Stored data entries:
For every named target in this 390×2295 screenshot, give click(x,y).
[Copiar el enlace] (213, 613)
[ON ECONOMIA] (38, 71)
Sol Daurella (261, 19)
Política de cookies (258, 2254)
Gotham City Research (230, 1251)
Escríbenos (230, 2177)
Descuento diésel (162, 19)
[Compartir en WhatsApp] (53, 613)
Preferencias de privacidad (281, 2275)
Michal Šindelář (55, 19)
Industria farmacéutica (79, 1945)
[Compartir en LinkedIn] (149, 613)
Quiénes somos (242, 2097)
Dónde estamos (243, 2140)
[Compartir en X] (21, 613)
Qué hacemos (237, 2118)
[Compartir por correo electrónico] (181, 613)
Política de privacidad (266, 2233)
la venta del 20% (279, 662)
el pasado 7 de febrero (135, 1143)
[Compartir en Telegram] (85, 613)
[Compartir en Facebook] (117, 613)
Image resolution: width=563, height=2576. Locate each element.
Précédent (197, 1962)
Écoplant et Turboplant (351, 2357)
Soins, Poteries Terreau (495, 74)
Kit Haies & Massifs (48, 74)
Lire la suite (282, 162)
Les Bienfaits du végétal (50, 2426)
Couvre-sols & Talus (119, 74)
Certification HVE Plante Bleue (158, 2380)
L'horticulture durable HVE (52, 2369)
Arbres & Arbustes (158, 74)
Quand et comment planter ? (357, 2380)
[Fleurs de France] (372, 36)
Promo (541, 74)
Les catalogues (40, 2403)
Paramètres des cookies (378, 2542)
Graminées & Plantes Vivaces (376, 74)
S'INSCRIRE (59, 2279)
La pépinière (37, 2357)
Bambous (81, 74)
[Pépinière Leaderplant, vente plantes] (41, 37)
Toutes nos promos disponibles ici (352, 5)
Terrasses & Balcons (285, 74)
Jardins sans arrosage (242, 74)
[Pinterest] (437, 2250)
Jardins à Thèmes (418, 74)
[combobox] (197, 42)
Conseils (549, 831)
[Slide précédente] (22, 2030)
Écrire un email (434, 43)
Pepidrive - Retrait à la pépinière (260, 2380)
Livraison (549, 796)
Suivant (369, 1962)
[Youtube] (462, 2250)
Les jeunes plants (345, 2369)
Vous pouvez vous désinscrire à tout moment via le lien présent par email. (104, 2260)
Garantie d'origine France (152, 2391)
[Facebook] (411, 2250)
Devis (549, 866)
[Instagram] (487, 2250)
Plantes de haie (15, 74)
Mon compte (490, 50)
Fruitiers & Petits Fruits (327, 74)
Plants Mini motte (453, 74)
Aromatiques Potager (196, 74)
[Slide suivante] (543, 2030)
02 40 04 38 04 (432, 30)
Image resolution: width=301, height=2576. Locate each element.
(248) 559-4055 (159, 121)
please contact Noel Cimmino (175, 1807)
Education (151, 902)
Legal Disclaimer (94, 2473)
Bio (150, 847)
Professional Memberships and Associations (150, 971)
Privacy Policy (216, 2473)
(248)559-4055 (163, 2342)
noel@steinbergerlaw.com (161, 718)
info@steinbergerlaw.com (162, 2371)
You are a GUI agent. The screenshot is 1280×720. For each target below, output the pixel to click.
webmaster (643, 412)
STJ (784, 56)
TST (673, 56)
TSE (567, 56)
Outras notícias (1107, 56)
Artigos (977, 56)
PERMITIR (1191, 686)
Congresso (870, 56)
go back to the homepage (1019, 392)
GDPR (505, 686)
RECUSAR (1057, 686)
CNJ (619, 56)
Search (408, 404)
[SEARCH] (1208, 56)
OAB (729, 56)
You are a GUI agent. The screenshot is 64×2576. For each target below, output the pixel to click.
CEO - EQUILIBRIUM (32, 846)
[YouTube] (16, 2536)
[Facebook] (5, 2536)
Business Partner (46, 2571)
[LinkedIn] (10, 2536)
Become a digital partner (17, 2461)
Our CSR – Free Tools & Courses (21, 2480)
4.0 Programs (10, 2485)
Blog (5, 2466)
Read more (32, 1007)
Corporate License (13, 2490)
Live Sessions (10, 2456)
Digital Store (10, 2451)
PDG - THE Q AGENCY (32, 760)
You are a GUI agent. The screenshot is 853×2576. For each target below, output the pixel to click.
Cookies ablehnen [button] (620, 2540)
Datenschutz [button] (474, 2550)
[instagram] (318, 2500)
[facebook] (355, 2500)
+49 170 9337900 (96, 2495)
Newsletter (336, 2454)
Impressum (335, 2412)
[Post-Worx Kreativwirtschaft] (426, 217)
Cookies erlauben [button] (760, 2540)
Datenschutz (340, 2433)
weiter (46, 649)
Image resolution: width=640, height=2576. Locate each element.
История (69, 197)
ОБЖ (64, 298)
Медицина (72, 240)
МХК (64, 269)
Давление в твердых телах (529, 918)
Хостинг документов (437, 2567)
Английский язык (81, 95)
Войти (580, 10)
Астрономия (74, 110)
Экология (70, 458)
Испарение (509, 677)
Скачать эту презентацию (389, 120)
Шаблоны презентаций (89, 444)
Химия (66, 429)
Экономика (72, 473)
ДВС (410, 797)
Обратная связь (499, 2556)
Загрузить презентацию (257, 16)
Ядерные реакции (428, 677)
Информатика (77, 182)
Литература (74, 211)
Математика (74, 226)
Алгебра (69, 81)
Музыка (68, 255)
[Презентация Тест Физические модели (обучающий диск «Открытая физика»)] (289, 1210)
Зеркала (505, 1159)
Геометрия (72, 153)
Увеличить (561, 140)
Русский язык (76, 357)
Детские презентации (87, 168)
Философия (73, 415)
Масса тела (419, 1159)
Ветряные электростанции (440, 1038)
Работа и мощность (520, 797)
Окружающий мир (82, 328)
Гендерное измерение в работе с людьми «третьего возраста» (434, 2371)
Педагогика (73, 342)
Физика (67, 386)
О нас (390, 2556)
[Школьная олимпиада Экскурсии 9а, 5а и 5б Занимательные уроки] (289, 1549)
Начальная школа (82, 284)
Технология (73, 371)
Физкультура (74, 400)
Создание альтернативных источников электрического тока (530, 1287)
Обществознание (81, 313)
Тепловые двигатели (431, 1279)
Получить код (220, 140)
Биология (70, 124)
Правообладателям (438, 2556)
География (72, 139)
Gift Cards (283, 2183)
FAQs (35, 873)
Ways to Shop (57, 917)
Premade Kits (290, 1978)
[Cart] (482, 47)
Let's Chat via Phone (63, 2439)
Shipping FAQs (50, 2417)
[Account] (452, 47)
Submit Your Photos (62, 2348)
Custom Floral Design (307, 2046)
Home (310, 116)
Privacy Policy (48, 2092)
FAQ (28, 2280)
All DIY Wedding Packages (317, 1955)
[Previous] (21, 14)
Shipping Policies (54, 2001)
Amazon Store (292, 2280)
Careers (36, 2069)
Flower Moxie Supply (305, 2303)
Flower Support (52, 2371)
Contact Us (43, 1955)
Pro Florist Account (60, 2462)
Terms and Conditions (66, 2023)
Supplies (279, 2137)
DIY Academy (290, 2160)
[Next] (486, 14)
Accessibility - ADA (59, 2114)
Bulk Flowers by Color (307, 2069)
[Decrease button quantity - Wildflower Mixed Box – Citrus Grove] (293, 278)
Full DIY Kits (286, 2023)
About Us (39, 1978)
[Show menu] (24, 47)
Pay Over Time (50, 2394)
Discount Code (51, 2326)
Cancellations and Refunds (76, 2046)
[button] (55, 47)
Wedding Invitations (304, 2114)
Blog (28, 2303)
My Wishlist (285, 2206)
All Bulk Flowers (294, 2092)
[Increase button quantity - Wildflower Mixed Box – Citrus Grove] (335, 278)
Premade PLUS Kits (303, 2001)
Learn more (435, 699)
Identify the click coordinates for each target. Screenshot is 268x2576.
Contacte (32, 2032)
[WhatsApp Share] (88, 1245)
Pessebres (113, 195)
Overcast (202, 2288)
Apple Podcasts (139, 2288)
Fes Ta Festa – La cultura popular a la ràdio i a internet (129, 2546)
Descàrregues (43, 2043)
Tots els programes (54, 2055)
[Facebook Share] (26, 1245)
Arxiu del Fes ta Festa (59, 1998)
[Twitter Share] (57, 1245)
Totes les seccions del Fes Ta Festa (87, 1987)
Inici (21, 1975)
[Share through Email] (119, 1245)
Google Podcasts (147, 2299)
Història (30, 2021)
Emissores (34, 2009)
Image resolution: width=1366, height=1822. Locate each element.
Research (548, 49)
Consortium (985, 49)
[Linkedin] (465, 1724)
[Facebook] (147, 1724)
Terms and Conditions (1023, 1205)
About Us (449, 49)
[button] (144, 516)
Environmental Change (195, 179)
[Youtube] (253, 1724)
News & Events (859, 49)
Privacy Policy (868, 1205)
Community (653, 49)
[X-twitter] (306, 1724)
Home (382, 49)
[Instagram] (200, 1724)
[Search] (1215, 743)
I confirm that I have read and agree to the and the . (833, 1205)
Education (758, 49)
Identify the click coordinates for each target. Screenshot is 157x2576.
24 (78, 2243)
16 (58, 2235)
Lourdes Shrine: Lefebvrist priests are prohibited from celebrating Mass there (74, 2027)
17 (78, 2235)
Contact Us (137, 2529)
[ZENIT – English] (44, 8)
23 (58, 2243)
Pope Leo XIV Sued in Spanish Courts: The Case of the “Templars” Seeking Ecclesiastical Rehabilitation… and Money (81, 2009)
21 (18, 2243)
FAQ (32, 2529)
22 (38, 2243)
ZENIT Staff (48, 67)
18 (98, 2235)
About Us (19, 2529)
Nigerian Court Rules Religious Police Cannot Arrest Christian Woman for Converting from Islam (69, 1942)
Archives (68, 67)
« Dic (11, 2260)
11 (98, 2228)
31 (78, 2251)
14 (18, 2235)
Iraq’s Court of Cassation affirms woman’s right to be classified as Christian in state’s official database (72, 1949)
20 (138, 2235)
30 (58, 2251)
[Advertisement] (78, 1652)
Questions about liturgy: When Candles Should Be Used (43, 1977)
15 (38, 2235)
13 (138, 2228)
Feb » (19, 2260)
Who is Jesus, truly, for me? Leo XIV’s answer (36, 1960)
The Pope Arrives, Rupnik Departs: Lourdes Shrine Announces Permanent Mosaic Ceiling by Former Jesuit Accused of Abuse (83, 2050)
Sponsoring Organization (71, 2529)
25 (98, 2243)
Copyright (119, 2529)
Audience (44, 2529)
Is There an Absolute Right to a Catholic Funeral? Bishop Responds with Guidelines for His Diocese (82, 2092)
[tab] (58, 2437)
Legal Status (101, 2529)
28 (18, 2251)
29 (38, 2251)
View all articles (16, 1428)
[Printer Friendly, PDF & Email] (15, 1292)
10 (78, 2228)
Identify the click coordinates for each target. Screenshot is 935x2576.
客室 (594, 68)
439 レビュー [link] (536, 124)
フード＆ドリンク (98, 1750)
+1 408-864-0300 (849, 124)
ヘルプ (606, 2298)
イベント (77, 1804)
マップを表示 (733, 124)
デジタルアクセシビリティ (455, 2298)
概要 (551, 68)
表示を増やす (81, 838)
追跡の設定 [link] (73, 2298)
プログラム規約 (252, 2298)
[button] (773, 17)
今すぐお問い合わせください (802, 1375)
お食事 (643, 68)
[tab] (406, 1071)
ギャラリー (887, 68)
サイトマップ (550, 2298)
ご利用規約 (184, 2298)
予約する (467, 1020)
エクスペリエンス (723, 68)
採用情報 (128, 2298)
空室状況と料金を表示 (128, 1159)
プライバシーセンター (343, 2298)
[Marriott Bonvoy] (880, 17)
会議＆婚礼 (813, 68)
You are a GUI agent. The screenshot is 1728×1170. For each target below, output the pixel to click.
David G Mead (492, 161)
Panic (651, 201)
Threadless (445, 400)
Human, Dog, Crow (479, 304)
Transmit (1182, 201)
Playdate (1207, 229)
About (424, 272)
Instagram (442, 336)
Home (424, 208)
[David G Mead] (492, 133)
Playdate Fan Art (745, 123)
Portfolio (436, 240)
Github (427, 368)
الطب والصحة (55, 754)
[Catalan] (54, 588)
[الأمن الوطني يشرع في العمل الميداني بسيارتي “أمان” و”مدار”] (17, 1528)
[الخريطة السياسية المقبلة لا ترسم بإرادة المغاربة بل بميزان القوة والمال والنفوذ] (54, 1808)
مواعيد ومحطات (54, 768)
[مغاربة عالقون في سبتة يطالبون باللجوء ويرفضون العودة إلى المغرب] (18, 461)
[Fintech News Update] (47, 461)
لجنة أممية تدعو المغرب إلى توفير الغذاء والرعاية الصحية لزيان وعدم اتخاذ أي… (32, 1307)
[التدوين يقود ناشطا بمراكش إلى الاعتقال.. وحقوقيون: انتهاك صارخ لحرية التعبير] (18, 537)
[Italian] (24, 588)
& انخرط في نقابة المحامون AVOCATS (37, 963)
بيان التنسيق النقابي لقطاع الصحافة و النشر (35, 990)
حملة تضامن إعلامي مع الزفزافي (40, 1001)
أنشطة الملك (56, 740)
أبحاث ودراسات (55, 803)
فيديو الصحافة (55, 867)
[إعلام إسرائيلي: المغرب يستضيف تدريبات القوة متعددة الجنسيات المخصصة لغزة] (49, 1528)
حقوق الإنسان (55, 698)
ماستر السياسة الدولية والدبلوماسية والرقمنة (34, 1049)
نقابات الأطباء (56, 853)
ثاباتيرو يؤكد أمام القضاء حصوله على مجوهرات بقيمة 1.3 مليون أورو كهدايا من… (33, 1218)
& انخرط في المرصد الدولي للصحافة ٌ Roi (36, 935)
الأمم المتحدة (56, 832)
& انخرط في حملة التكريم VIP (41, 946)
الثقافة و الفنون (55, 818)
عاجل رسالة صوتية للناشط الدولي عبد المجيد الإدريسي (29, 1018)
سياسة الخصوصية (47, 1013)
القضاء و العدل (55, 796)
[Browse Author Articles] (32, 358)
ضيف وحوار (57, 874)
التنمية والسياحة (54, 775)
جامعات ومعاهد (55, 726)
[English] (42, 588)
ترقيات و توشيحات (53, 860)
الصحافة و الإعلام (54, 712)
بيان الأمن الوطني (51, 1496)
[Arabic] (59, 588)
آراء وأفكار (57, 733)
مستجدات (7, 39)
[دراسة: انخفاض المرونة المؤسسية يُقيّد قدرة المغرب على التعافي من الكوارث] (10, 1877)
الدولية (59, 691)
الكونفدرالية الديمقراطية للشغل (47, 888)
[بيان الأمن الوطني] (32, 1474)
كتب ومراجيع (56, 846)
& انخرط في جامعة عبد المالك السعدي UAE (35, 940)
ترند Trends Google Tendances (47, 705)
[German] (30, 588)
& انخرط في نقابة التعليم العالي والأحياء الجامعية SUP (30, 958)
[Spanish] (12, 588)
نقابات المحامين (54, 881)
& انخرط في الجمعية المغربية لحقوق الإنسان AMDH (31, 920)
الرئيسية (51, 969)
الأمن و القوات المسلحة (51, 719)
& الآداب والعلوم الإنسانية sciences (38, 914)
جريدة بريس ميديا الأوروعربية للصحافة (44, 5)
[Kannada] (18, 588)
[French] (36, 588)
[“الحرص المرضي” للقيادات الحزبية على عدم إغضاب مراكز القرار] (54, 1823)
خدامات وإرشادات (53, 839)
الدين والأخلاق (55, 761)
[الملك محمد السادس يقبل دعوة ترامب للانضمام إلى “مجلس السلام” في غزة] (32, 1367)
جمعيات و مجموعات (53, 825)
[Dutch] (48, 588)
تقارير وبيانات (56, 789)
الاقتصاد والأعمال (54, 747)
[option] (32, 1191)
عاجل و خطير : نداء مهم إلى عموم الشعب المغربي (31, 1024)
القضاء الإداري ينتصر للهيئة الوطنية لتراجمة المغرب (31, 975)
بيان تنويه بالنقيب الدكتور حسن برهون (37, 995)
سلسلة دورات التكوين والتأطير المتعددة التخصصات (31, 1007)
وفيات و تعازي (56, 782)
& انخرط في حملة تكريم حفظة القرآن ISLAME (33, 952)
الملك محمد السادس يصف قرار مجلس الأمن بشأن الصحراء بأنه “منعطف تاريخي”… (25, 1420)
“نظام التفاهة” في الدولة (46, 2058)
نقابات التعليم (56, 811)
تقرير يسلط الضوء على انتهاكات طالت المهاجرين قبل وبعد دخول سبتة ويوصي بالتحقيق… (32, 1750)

ABOUT THIS TASK: Using the records above, set down exactly the lines from the one with "Image resolution: width=640, height=2576." through the one with "Начальная школа (82, 284)", inclusive, and nothing more.

REPLY TO THE TASK:
Image resolution: width=640, height=2576. Locate each element.
История (69, 197)
ОБЖ (64, 298)
Медицина (72, 240)
МХК (64, 269)
Давление в твердых телах (529, 918)
Хостинг документов (437, 2567)
Английский язык (81, 95)
Войти (580, 10)
Астрономия (74, 110)
Экология (70, 458)
Испарение (509, 677)
Скачать эту презентацию (389, 120)
Шаблоны презентаций (89, 444)
Химия (66, 429)
Экономика (72, 473)
ДВС (410, 797)
Обратная связь (499, 2556)
Загрузить презентацию (257, 16)
Ядерные реакции (428, 677)
Информатика (77, 182)
Литература (74, 211)
Математика (74, 226)
Алгебра (69, 81)
Музыка (68, 255)
[Презентация Тест Физические модели (обучающий диск «Открытая физика»)] (289, 1210)
Зеркала (505, 1159)
Геометрия (72, 153)
Увеличить (561, 140)
Русский язык (76, 357)
Детские презентации (87, 168)
Философия (73, 415)
Масса тела (419, 1159)
Ветряные электростанции (440, 1038)
Работа и мощность (520, 797)
Окружающий мир (82, 328)
Гендерное измерение в работе с людьми «третьего возраста» (434, 2371)
Педагогика (73, 342)
Физика (67, 386)
О нас (390, 2556)
[Школьная олимпиада Экскурсии 9а, 5а и 5б Занимательные уроки] (289, 1549)
Начальная школа (82, 284)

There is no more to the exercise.